What is the Sewer Division currently working on?
The City of Fullerton, in its commitment to protecting the environment, sponsors a F.O.G. (Fats, Oils and Grease) Control Program aimed at keeping fats, oils and grease from entering our sewer system. Further, the City is working on a comprehensive Capital Repair Program to repair the deteriorated sewer system. Both of these programs are part of state- and federally-mandated programs to prevent costly and potentially hazardous sewer spills and failures.
The City also works with residents, businesses, and the construction industry to prevent pollutants from entering the storm drain system. Part of that program includes keeping untreated sewage out of the street in sewer lines where it belongs.
Why do we need a sewer fee?
Not only are the sanitation funds used for street sweeping, tree trimming, and storm drain projects, they also pay for the City’s National Pollutant Discharge Elimination System (NPDES) operating permit and other environmental issues. As stated prior in answering a question above, with all of the current required expenses, the Sanitation Fund does not generate sufficient revenue to pay for the necessary functions and provide for the mandated sewer maintenance and operation and capital improvement repairs as well. The only other alternative was to use the City’s General Fund, which pays for police, fire, library, and most other City services.

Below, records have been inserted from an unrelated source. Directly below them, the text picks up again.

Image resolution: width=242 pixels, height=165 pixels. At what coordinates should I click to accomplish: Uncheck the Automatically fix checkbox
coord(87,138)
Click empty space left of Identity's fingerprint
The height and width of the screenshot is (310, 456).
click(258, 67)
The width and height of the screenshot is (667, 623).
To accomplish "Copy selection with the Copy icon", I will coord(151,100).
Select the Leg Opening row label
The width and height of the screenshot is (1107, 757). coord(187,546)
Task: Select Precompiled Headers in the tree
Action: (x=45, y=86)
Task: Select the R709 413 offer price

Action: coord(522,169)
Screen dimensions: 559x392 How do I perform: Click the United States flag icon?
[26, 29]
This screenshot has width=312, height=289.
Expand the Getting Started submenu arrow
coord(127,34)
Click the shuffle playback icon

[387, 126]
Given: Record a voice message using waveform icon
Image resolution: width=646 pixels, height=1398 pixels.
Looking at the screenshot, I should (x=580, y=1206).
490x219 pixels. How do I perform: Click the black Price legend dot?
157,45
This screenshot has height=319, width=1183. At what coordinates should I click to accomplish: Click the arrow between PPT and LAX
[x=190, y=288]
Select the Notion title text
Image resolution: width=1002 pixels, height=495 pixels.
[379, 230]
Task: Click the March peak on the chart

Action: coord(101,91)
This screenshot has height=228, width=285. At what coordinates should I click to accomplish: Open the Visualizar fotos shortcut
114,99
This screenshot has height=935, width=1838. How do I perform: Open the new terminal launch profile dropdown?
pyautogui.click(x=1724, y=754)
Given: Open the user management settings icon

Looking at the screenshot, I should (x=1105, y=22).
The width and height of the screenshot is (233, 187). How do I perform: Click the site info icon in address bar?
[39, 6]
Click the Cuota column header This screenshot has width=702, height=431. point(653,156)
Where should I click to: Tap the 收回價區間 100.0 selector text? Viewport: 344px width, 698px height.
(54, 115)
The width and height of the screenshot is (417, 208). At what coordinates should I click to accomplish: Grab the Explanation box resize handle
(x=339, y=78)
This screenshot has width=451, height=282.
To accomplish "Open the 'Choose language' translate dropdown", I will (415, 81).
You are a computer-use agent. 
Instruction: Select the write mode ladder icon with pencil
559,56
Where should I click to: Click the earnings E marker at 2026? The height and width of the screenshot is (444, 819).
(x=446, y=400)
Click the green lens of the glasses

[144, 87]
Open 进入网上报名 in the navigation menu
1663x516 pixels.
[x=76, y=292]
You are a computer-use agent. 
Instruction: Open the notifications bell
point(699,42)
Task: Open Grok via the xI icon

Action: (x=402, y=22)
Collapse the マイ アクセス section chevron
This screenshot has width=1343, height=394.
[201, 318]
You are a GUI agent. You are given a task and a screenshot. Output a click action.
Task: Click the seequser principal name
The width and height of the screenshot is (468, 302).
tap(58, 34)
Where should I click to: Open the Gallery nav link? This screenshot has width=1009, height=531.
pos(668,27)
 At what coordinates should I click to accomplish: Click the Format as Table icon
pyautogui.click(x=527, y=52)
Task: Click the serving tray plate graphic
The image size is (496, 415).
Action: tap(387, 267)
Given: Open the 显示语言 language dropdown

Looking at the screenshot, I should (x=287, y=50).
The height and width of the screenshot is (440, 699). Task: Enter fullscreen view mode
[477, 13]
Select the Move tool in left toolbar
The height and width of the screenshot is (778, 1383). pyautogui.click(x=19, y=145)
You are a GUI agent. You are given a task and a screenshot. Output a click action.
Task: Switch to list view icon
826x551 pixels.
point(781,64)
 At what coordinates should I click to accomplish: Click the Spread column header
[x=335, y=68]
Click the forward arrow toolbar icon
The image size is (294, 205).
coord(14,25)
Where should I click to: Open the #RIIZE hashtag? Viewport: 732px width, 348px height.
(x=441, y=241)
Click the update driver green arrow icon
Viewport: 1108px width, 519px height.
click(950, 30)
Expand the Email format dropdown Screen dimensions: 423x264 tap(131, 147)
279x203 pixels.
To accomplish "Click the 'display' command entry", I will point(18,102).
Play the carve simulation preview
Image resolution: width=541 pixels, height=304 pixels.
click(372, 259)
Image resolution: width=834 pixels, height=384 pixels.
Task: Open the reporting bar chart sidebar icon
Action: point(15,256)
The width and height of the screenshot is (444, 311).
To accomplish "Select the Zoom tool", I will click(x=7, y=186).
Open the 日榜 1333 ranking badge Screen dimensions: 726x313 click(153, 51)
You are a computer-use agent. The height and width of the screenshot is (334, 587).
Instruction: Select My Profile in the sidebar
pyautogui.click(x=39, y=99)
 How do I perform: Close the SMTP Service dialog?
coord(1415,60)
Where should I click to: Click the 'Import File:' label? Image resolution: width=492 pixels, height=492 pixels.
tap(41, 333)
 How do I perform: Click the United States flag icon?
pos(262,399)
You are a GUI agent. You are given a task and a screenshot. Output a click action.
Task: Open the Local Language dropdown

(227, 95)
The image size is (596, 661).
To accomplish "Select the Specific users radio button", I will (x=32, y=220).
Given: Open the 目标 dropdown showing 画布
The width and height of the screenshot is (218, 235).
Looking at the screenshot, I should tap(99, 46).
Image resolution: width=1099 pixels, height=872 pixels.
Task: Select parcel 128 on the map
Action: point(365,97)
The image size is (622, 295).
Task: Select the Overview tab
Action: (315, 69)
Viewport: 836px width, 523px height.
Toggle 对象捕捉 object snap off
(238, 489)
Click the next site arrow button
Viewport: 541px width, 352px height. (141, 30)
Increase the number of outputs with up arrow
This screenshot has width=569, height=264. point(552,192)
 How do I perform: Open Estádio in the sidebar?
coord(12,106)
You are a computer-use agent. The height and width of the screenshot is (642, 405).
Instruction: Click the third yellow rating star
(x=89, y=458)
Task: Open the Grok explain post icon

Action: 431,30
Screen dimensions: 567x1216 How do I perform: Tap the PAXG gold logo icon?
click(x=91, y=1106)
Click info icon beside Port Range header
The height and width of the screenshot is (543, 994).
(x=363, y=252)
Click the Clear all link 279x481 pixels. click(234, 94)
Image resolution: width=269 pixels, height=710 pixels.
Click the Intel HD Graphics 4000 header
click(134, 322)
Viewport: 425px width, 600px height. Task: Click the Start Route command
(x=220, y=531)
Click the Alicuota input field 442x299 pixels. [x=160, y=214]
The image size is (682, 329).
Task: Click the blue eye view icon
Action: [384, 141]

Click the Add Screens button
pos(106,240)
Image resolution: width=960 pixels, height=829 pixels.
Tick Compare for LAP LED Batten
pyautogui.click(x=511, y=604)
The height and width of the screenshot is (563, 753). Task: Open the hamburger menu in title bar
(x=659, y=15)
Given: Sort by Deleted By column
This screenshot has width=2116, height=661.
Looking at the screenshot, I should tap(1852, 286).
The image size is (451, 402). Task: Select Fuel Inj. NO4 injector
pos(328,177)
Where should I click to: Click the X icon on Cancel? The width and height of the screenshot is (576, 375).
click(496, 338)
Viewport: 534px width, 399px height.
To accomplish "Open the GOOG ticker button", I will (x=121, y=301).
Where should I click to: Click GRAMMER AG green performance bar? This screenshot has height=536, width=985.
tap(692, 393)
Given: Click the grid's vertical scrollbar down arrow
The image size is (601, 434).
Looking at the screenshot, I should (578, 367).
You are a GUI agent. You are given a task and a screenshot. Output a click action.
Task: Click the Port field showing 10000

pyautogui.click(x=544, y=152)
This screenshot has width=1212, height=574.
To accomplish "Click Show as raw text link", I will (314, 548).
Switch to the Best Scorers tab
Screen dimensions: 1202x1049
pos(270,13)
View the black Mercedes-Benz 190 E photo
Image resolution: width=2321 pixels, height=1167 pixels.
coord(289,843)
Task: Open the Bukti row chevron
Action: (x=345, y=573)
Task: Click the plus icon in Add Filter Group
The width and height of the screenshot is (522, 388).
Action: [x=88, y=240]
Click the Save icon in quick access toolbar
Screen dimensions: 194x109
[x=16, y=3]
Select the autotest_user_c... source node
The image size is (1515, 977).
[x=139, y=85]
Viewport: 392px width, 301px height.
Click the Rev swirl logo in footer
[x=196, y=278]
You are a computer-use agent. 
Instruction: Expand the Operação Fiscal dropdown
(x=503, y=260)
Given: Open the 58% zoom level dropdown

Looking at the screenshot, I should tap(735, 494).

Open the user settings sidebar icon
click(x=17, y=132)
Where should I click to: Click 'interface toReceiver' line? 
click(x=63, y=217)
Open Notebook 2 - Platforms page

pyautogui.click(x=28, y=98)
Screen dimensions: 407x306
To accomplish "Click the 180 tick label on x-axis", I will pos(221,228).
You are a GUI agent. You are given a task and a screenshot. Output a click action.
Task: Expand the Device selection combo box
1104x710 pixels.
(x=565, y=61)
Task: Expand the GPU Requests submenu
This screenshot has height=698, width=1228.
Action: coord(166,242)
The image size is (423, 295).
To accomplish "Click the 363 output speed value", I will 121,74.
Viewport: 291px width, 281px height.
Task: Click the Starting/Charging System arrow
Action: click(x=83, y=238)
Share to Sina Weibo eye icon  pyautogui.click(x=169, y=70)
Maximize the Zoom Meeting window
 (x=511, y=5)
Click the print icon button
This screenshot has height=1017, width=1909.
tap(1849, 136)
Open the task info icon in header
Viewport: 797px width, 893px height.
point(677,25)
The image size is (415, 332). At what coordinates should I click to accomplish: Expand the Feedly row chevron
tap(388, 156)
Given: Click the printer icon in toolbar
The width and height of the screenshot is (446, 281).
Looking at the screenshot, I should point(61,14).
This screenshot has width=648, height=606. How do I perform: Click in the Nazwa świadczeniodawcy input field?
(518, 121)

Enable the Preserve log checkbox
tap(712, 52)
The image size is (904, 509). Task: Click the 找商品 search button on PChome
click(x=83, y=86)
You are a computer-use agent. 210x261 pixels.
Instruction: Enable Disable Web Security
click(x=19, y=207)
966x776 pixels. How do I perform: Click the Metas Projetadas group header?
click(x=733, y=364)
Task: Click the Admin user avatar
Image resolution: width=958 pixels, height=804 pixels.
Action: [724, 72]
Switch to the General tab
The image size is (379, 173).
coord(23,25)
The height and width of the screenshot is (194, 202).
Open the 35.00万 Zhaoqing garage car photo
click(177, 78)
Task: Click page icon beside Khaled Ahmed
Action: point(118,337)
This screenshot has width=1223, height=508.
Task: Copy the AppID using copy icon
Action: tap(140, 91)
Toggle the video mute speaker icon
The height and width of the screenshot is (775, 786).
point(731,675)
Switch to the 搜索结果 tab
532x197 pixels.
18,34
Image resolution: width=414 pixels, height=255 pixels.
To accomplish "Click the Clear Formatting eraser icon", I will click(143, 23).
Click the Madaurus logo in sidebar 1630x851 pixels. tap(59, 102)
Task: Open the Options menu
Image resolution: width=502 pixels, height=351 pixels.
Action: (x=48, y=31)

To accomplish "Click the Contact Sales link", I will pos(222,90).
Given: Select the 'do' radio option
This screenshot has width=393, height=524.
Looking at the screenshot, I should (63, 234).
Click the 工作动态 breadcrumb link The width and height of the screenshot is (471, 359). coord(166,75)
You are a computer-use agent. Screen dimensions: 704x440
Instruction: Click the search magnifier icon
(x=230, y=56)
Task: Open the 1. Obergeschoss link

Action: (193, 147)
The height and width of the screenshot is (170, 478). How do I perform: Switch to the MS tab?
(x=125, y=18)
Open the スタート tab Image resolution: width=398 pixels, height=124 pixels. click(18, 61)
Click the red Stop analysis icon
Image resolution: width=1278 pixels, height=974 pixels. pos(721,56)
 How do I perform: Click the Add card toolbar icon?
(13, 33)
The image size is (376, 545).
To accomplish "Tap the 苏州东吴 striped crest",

As you know from reading the paper and watching the news, Fullerton is in the same situation as most other cities in California. Our General Fund has been impacted by the slow economy and revenue diversions to the state. Taking the money needed for sewer programs from the General Fund would eliminate or severely reduce these services. The Sewer Enterprise Fund was created for the sole purpose of maintaining and upgrading the sewer system in Fullerton, as an investment in it's future.
How does the Maintenance Services Department serve the City of Fullerton?
The Public Works Department protects the investment the community has made in its infrastructure - the streets, buildings, parks and other facilities that belong to all Fullerton residents. Public Works and its 150 employees are responsible for a wide range of functions, including maintaining the City's automotive equipment, sidewalks, buildings, landscapes, parks, trees, streets, streetlights, graffiti removal and the maintenance and operation of the water and sewer systems.
Public Works consists of eight operating divisions: Building and Facility Maintenance, Equipment Maintenance, Landscape Maintenance, Street Maintenance, Water System Operations, Sewer System Operations, Engineering, and the Fullerton Airport.
What makes the sewers so expensive to maintain and repair?
A sewer system is one of the most expensive utilities a city operates, and is probably the single most expensive utility owned by the City of Fullerton. There are several reasons; one of the major factors is the depth of sewer pipes. To protect drinking water supplies, sewer pipes are buried deeper than water supply lines. A typical water line may be five to seven feet underground, while a sewer line may be between 10 and 25 feet deep. Excavating to that depth is much more expensive because trenches have to be supported and more protective measures need to be in place. Another reason is that while repairs are being made, the sewer lines must be bypassed with auxiliary pipes so sewage won’t back up in the system. The bypass system must be leak-proof and requires round-the-clock monitoring. Another factor driving up the cost of sewer maintenance is the new Waste Discharge Requirement from the State of California, which requires us to maintain and continually evaluate the entire system to prevent raw sewage from impacting our environment.